Grilled Peach Salad with Spinach and Raspberries - detail 1

Why You’ll Love This Grilled Peach Salad

Listen, this isn’t just another salad—it’s the kind of dish that makes people ask for the recipe before they’ve even finished their first bite. Here’s why it’s special:

  • Effortless elegance: Looks fancy but comes together in under 20 minutes (perfect for when surprise guests show up!)
  • Flavor fireworks: Sweet peaches + tangy raspberries + salty feta = a party in your mouth
  • Summer’s best flavors: Uses peak-season produce at its juiciest, most vibrant moment
  • Endlessly adaptable: Throw in whatever you’ve got—swap nuts, cheese, or greens based on your mood
  • Crowd-pleaser magic: Works equally well at backyard BBQs or fancy dinner parties

Seriously, this salad checks all the boxes—it’s the recipe I reach for when I want something fresh, fast, and guaranteed to impress.

Ingredients for Grilled Peach Salad with Spinach and Raspberries

Okay, let’s talk ingredients – and I mean the good stuff. This salad is all about letting simple, fresh flavors shine, so quality matters here.
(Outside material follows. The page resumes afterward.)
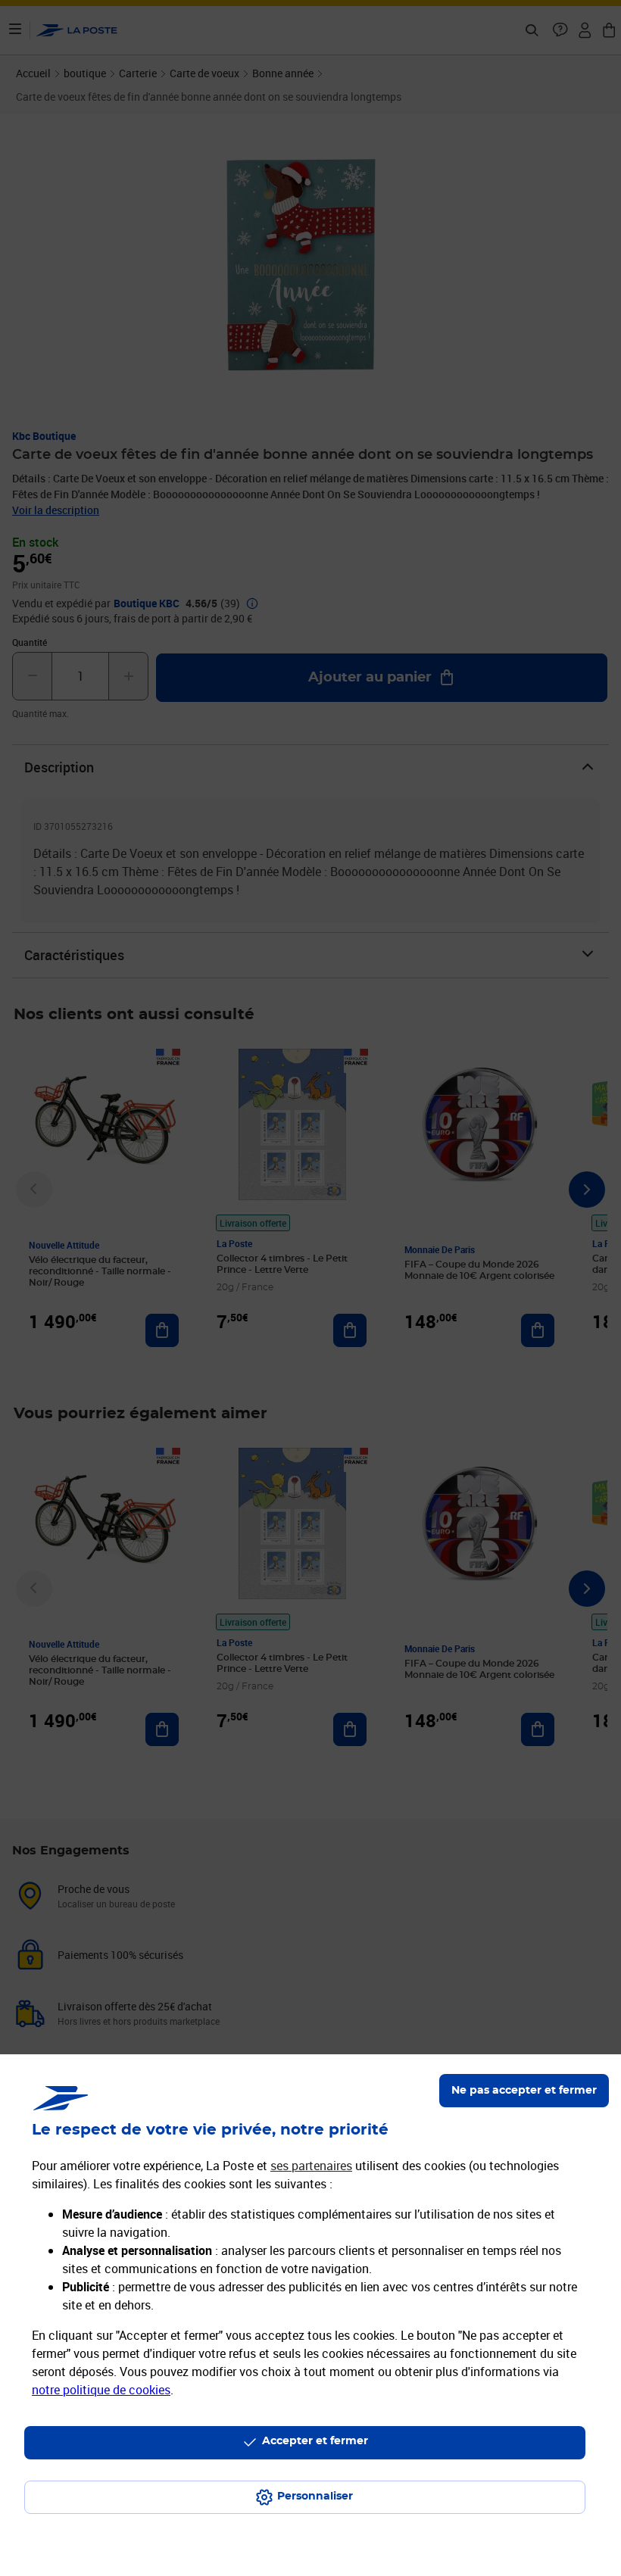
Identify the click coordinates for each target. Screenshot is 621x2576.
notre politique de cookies (101, 2389)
Here’s exactly what you’ll need:

  • 2 ripe peaches – halved and pitted (look for ones that give slightly when gently pressed)
  • 4 cups fresh baby spinach – trust me, the tender leaves make all the difference
  • 1 cup fresh raspberries – gently rinsed and patted dry (those little guys bruise easily!)
  • 1/4 cup crumbled feta cheese – the salty tang plays so nicely with the sweet peaches
  • 1/4 cup sliced almonds – toast them first for extra crunch if you’re feeling fancy
  • 2 tablespoons olive oil – divided (1 for peaches, 1 for dressing)
  • 1 tablespoon good balsamic vinegar – splurge on the thick, syrupy kind if you can
  • Pinch of salt & freshly cracked pepper – don’t skip these! They make the flavors pop

See? Nothing complicated – just fresh, vibrant ingredients that do all the work for you. Now let’s make some magic!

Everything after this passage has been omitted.